*Work instruction*
Print the records below exactly, from the line containing "[button] (26, 226)" down to the line containing "Twitter (226, 22)", both lines included, and omit every picture.

*Input*
○ ○ ○ ○

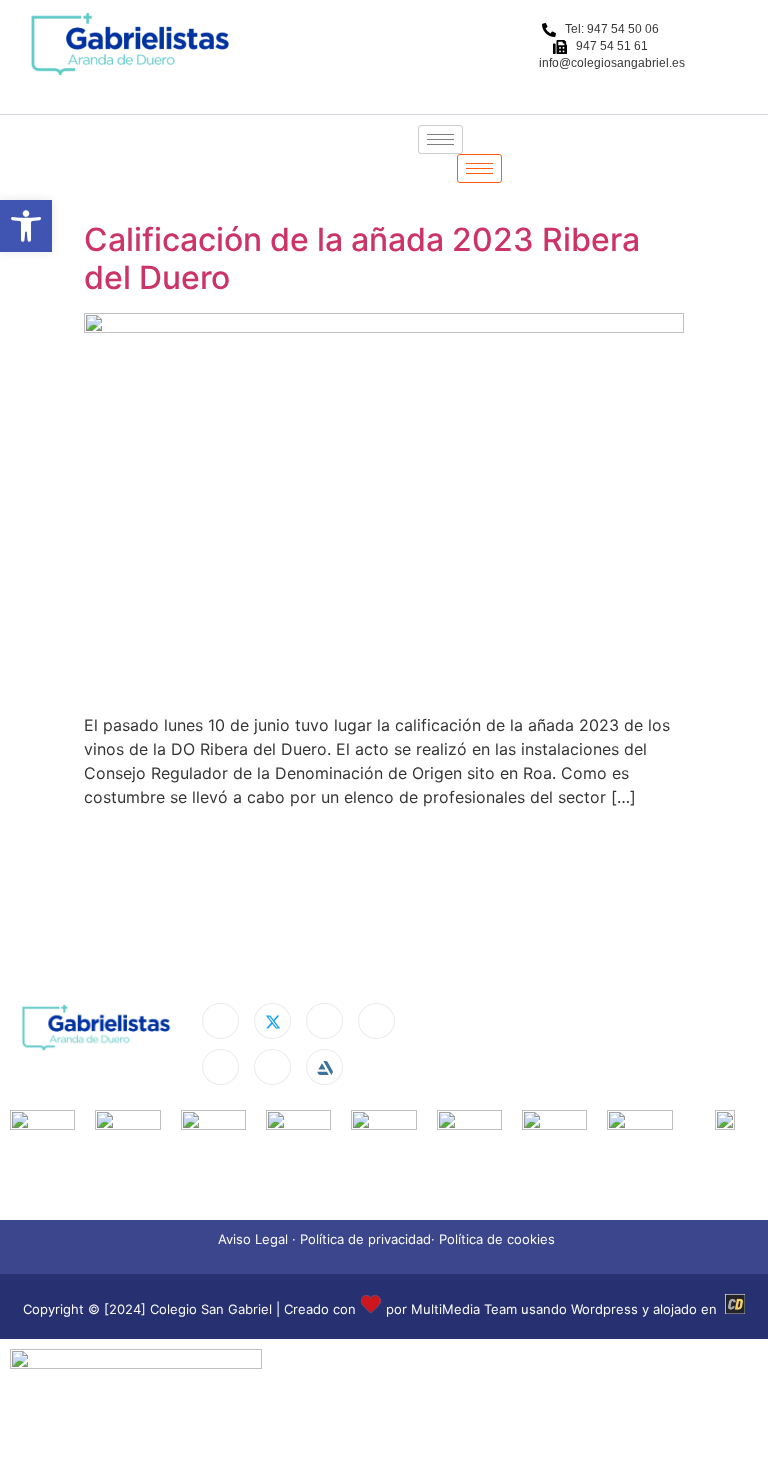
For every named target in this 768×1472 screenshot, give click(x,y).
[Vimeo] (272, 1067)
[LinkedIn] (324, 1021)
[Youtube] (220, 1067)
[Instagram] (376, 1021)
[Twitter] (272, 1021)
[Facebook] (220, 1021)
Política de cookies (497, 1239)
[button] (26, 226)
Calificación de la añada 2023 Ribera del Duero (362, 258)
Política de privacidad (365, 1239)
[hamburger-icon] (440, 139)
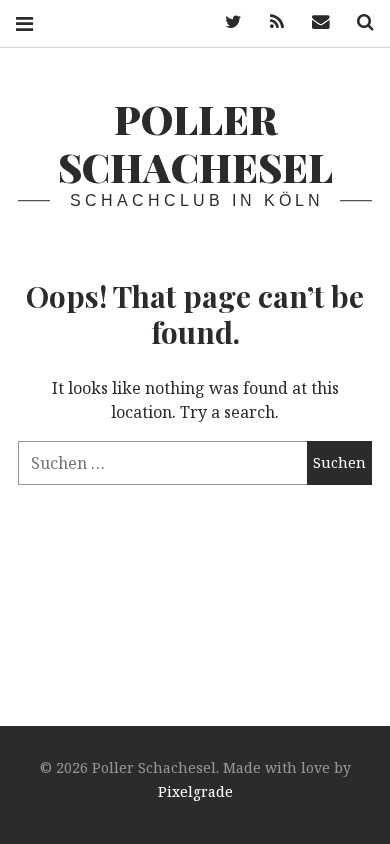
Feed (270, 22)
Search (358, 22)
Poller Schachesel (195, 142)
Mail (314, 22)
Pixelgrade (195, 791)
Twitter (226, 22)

○ ○ ○ ○

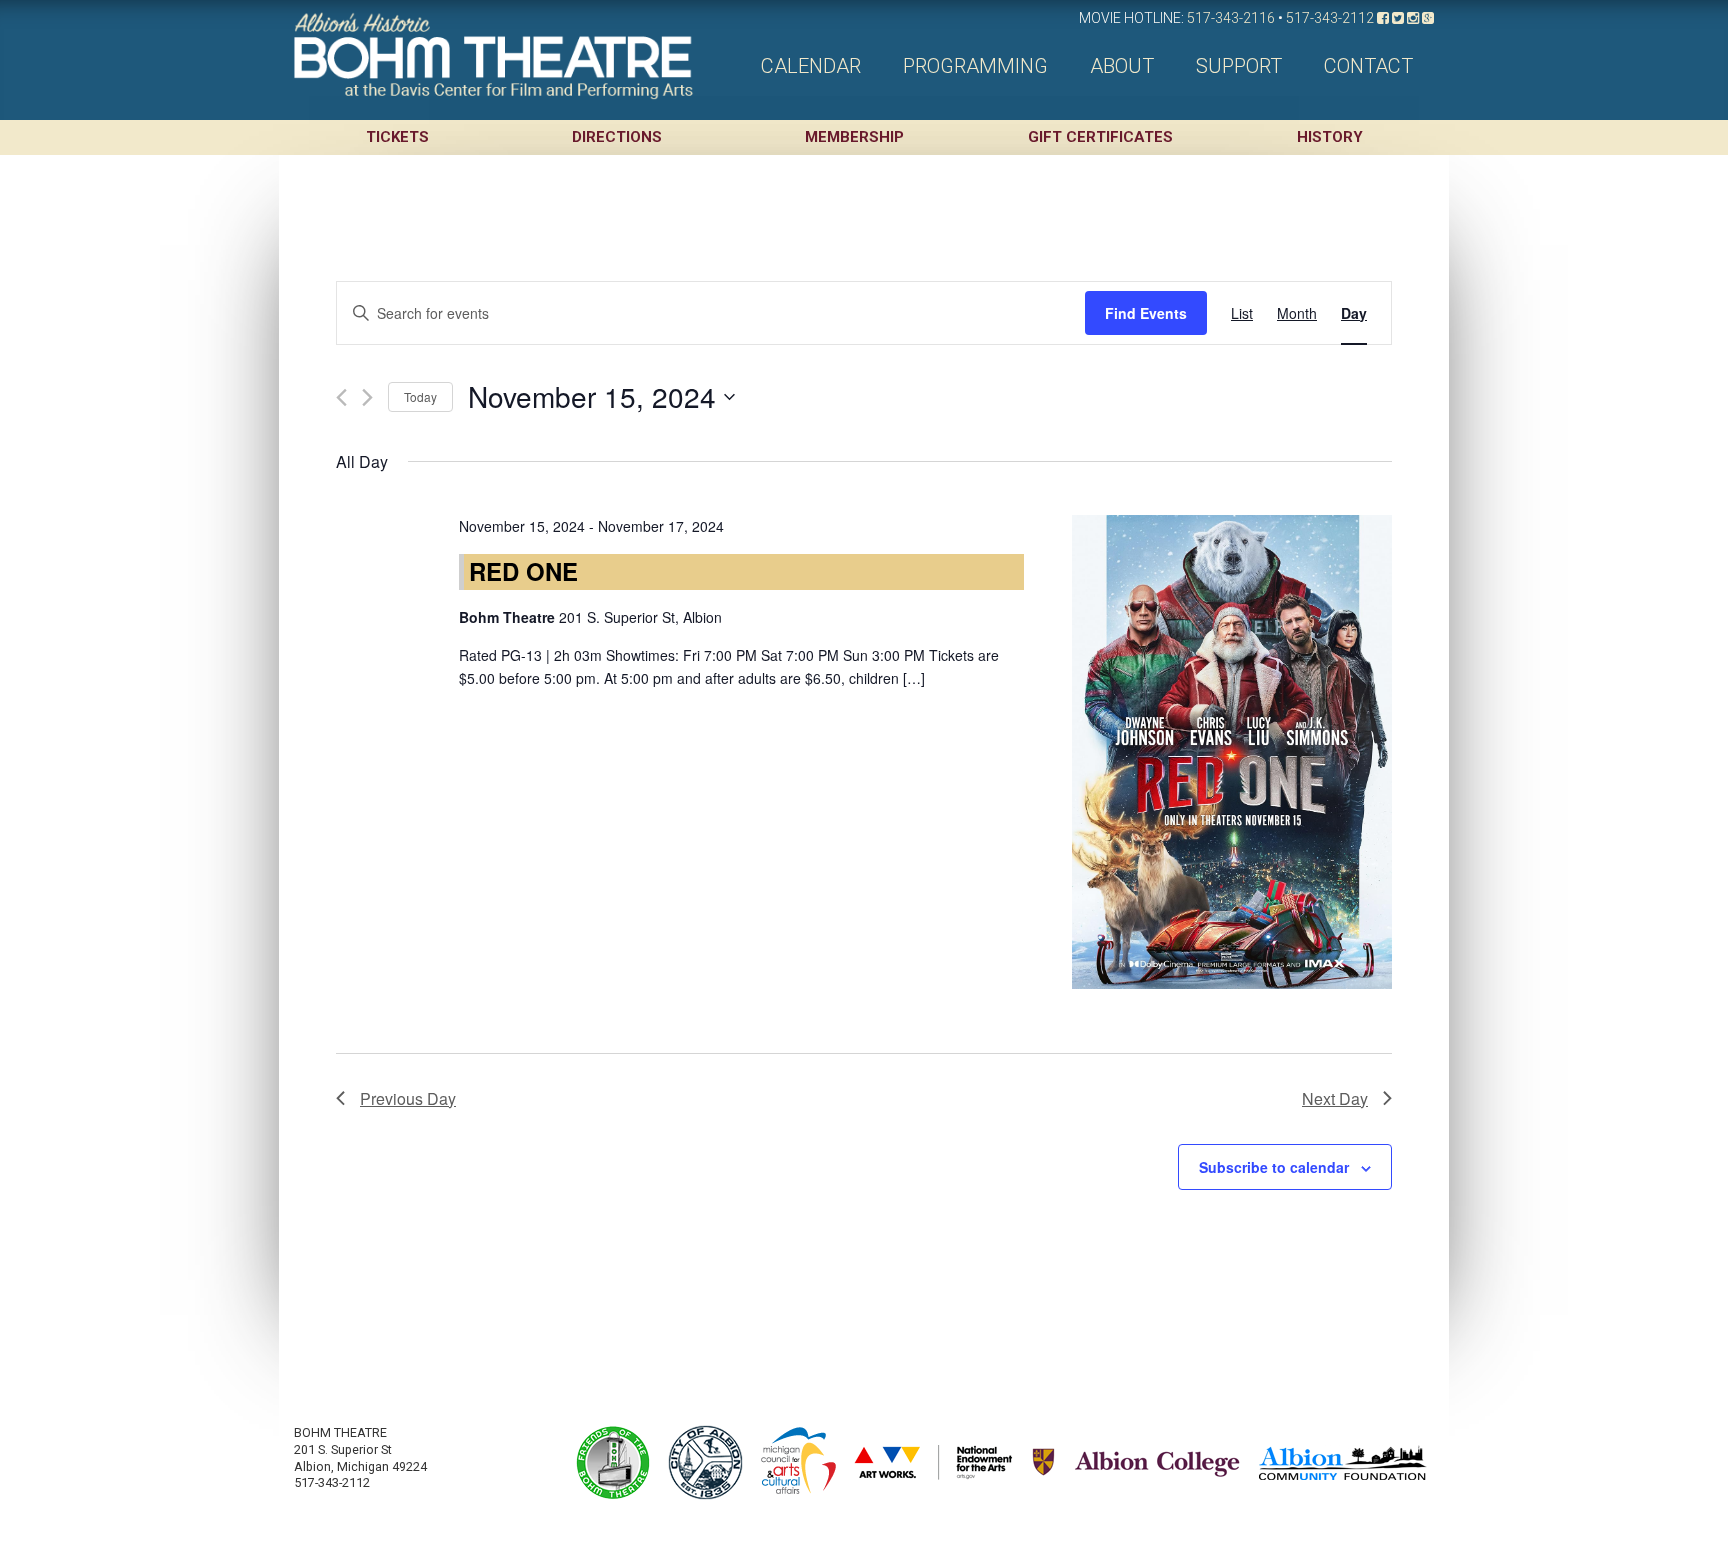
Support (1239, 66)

○ ○ ○ ○

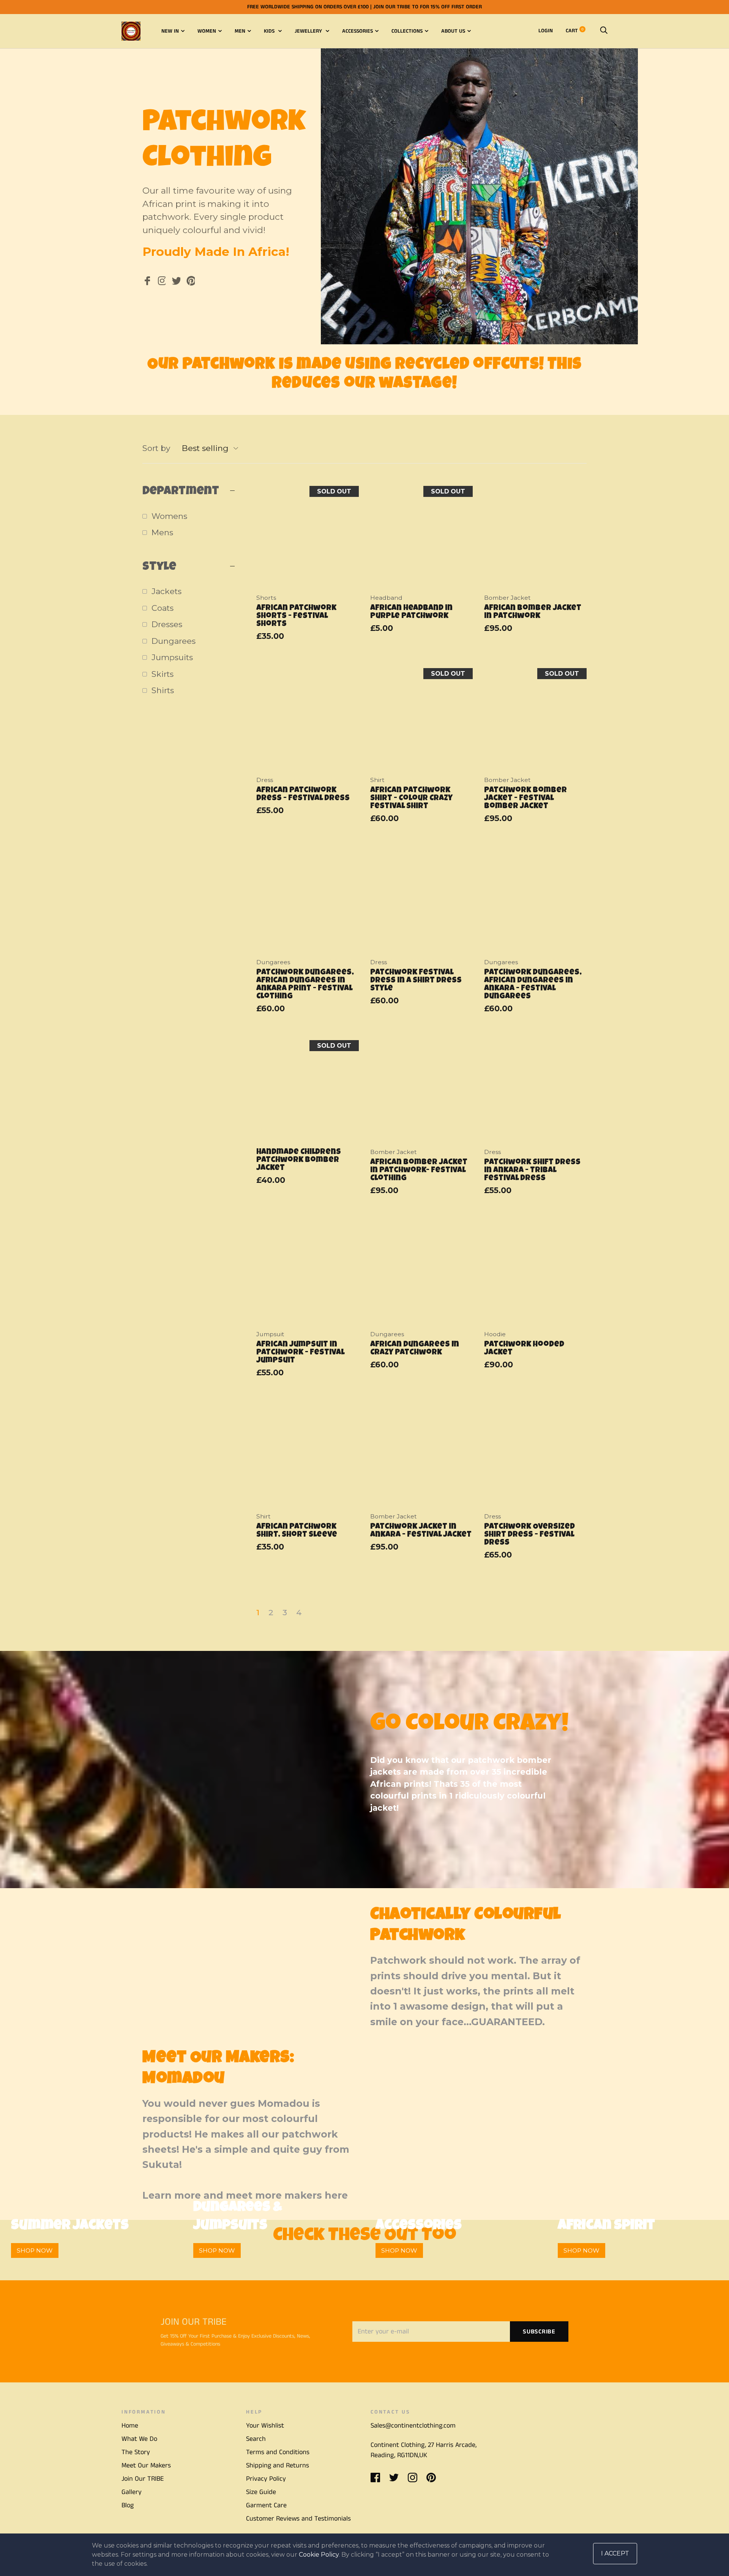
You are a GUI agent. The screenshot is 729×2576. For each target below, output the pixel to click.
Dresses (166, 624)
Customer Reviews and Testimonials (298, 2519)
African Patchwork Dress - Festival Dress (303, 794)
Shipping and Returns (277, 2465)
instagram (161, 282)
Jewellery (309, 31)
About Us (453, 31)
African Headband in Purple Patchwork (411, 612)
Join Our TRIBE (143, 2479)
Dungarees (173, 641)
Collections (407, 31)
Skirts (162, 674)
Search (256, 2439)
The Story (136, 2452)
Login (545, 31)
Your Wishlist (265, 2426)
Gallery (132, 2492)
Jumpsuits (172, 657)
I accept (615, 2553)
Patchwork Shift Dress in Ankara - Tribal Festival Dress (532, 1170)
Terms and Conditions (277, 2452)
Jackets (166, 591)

○ ○ ○ ○

*Response to the exercise*
[button] (26, 226)
Calificación de la añada 2023 Ribera del Duero (362, 258)
Política de privacidad (365, 1239)
[hamburger-icon] (440, 139)
Feed (270, 22)
Search (358, 22)
Poller Schachesel (195, 142)
Mail (314, 22)
Pixelgrade (195, 791)
Twitter (226, 22)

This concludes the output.